─── TEXT PROVIDED ───
# Half Brother, Half Sister Pairing?



## de Vera Loft (Mar 11, 2009)

Does anyone have an experience racing the offspring of half siblings? Because I do only have limited breeders, 2 cocks and 3 hens, and I,m just focused on them and avoid introducing another lines so I can distinguish my best pairing.. All of my race team are almost related to each other, I mean some of them have same dam with different sires, Half brother and Half sister.. Is it possible to race their offspring? Because I'm planning to breed them couple of months after the race.. So I'm just wondering if their future offspring's are for stocks or can be raced.. Thanks!!!


----------



## ohiogsp (Feb 24, 2006)

Sometimes it does work you never know unless you try.


----------



## Kal-El (Oct 10, 2008)

Contrary to the majority (this includes me as a newbie), having a few pairs and building a family to start is better than crowding your entire loft with different pairs/families/bloodlines from many different people from different parts of the country. I've bred from grandkids that are related, but not half brother/sister. I think the route you're going is a good one. Who knows, before you know it, you'll have a loft full of related birds.


----------



## hillfamilyloft (Jun 22, 2005)

I think that is a great way to proceed. You do not want to get too line bred/inbred though. Many say that you line breed for stock and cross out for racers. I have found that cousins and aunts and uncles make good crossings. I keep my lines pretty pure, but do introduce a few new birds each year as I eliminate sub-par birds. 

I would probably introduce one more quality pair so you will have some blood to cross. They could even be from the same family, just a bit more genetic diversity. 

Looking back at how Vic Miller crossed into his lines from my pedigrees, he would introduce a key bird into his line. The siblings I have are 1/8th Jos Thone. This way he keeps a bit of diversity in his birds. A bit of Hybrid Vigor while still keeping his blood close. 

i am pulling three birds with new blood this year. I originally started with 12 birds and narrowed it down to about four pair. In the four pair were two sets of siblings. This allowed me many ways to keep the birds a bit diverse for racing. 8 of the 12 had the common Vic Miller bloodline. I will put Grandmother to Grandson for stock.
─── EXTRACTED INFORMATION ───
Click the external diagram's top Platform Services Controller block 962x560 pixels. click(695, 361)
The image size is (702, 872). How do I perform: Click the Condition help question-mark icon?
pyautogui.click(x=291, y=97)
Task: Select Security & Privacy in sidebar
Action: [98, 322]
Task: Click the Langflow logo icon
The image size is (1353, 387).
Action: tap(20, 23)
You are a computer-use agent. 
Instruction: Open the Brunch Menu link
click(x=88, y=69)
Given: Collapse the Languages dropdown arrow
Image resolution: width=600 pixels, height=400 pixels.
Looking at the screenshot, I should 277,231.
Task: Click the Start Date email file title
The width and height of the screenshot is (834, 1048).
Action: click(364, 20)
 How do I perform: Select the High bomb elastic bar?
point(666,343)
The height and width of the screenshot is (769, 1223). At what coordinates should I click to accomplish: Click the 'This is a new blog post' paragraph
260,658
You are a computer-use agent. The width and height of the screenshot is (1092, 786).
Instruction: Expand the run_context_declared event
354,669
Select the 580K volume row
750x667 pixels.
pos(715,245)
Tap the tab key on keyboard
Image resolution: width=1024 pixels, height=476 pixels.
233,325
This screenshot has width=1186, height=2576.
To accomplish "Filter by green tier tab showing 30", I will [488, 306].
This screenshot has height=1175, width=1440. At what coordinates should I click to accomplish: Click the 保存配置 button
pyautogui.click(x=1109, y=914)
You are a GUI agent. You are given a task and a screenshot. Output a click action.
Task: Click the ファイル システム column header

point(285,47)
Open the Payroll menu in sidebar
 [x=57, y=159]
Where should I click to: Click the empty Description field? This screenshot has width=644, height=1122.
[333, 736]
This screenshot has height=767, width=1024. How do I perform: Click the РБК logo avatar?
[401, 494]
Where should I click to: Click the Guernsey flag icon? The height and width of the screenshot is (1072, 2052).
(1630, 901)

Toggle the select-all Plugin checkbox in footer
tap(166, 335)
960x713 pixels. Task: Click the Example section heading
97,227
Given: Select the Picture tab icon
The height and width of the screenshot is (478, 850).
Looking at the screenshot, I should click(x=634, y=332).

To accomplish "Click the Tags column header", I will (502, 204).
───
§ **QUESTIONS**
[A] Please print the part of the pigeon breeding thread from "Sometimes it does" to "of related birds.".
[B] In the pigeon breeding thread, how many birds did hillfamilyloft start with, and how many pairs were they narrowed down to?
[C] Go on with the pigeon breeding thread from where it stops.

§ **RESPONSES BY ITEM NUMBER**
[A]
Sometimes it does work you never know unless you try.


----------



## Kal-El (Oct 10, 2008)

Contrary to the majority (this includes me as a newbie), having a few pairs and building a family to start is better than crowding your entire loft with different pairs/families/bloodlines from many different people from different parts of the country. I've bred from grandkids that are related, but not half brother/sister. I think the route you're going is a good one. Who knows, before you know it, you'll have a loft full of related birds.

[B] 12 birds, narrowed down to about four pairs.

[C]
Most of the birds I have brought in thus far are from my blood crossed with others that have performed well. This way the blood stays close and proven blood adds a bit of diversity. 

Randy


----------



## george simon (Feb 28, 2006)

*Take the best young cock and mateit back to his mother and mate the best young back to her father.*GEORGE


----------



## SmithFamilyLoft (Nov 22, 2004)

Kal-El said:


> Contrary to the majority (this includes me as a newbie), *having a few pairs and building a family to start is better than crowding your entire loft with different pairs/families/bloodlines from many different people from different parts of the country.* I've bred from grandkids that are related, but not half brother/sister. I think the route you're going is a good one. Who knows, before you know it, you'll have a loft full of related birds.




My thoughts exactly. 

Start with the best you can get your hands on. Keep the best for breeding, and try different pairings. Some genetic lines will not work out well with close pairings, some will. Even those that do, not every combination will bear fruit. I have a full bro x sis pairing that produces a lot of club winners, but when paired to their parents, does not work out well at all.


----------



## Kal-El (Oct 10, 2008)

I will however try a couple "test" pairs a year. The main reason behind that is to eventually linebreed a bird (most likely a hen) and cross it into my main family.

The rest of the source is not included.